* Exercise: Rewrite the records from the line with "The image size is (870, 870)." to the line with "pyautogui.click(x=45, y=784)", requests included, raising every coordinate in the answers by 125. Leave out the pictures.

* Data to process:

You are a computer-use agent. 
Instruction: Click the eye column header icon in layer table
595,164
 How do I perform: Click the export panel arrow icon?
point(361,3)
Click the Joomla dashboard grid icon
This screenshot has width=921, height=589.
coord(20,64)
...
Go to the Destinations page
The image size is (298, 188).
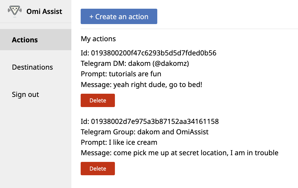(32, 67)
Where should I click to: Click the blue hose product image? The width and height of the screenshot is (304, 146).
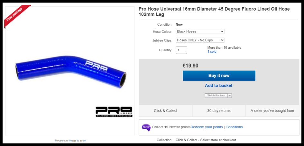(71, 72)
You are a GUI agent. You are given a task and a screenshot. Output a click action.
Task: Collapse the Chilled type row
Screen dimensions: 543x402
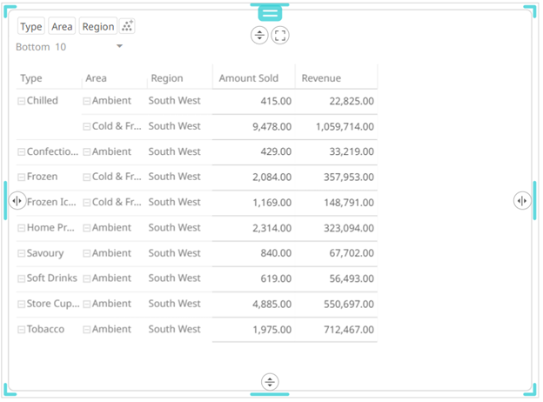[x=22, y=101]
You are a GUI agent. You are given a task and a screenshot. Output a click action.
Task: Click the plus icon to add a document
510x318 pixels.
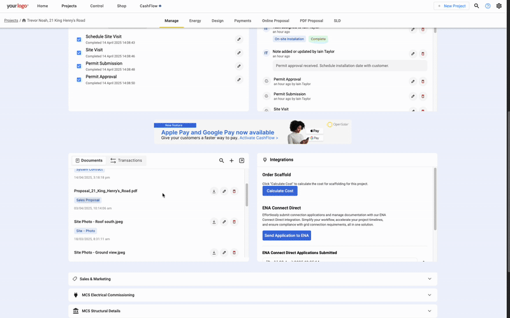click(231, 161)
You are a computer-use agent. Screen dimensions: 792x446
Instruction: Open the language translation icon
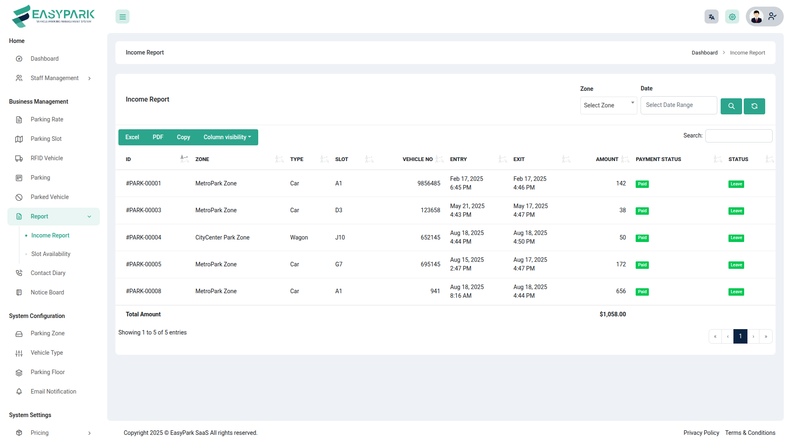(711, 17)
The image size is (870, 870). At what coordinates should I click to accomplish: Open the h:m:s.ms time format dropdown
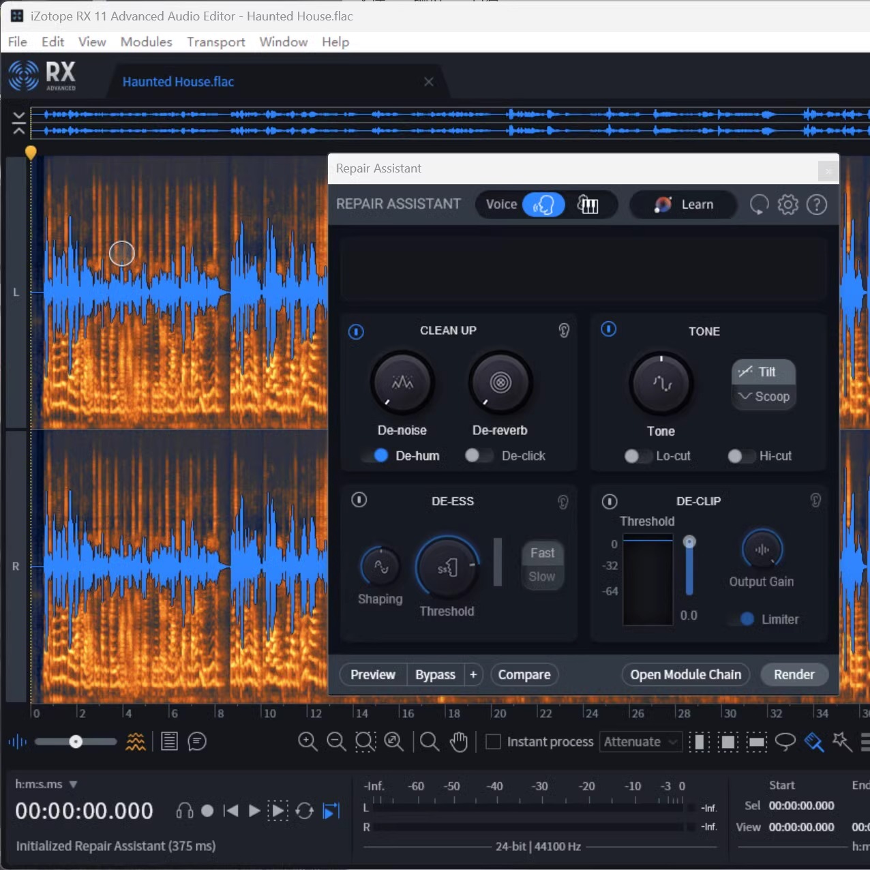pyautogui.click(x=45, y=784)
...
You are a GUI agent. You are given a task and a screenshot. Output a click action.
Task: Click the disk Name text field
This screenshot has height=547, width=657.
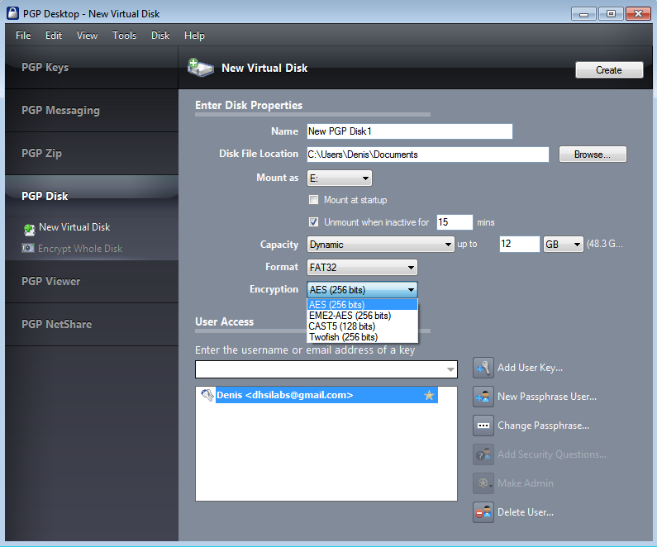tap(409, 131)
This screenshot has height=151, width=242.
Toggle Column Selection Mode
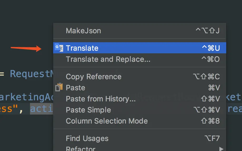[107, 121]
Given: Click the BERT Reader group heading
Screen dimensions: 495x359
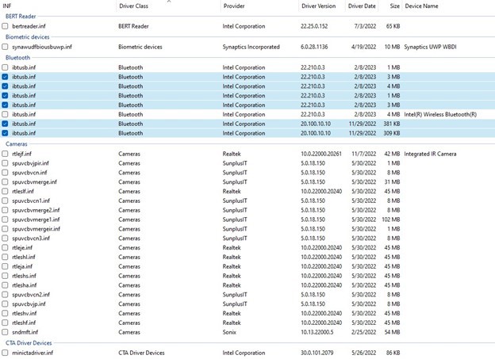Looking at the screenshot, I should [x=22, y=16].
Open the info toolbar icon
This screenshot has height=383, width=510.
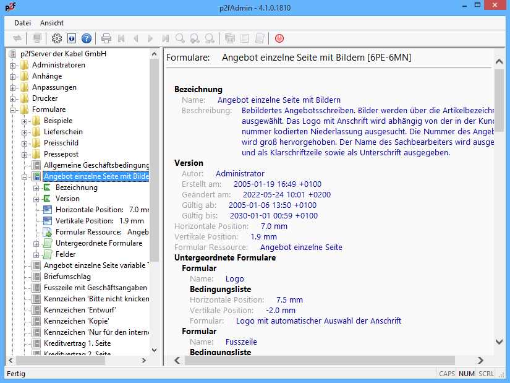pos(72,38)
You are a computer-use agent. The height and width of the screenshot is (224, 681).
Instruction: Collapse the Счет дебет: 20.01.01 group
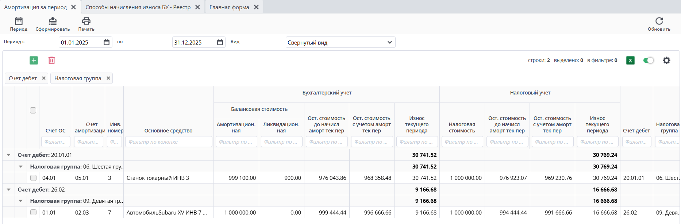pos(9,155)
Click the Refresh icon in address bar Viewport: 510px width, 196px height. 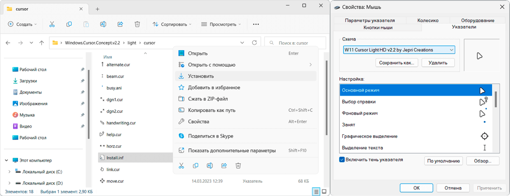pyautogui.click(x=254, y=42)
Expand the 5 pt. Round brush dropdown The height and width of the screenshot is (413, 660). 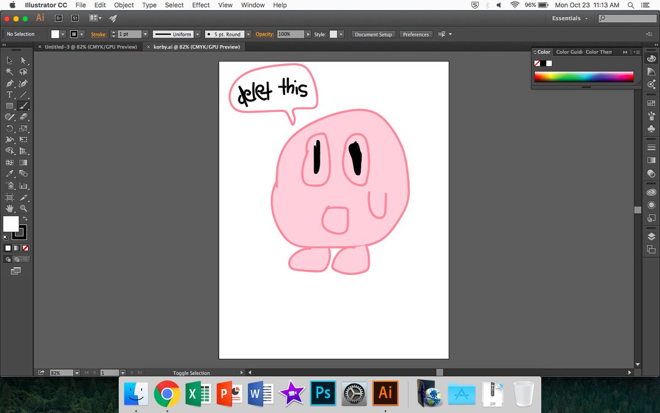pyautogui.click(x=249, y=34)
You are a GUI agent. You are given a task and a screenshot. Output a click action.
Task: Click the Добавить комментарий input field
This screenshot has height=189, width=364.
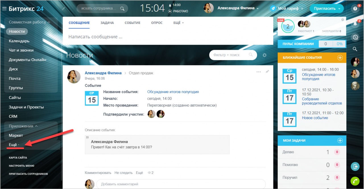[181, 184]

* Solution for this exercise:
The image size is (870, 870). At what coordinates should I click to accomplish: Open the h:m:s.ms time format dropdown
pyautogui.click(x=170, y=909)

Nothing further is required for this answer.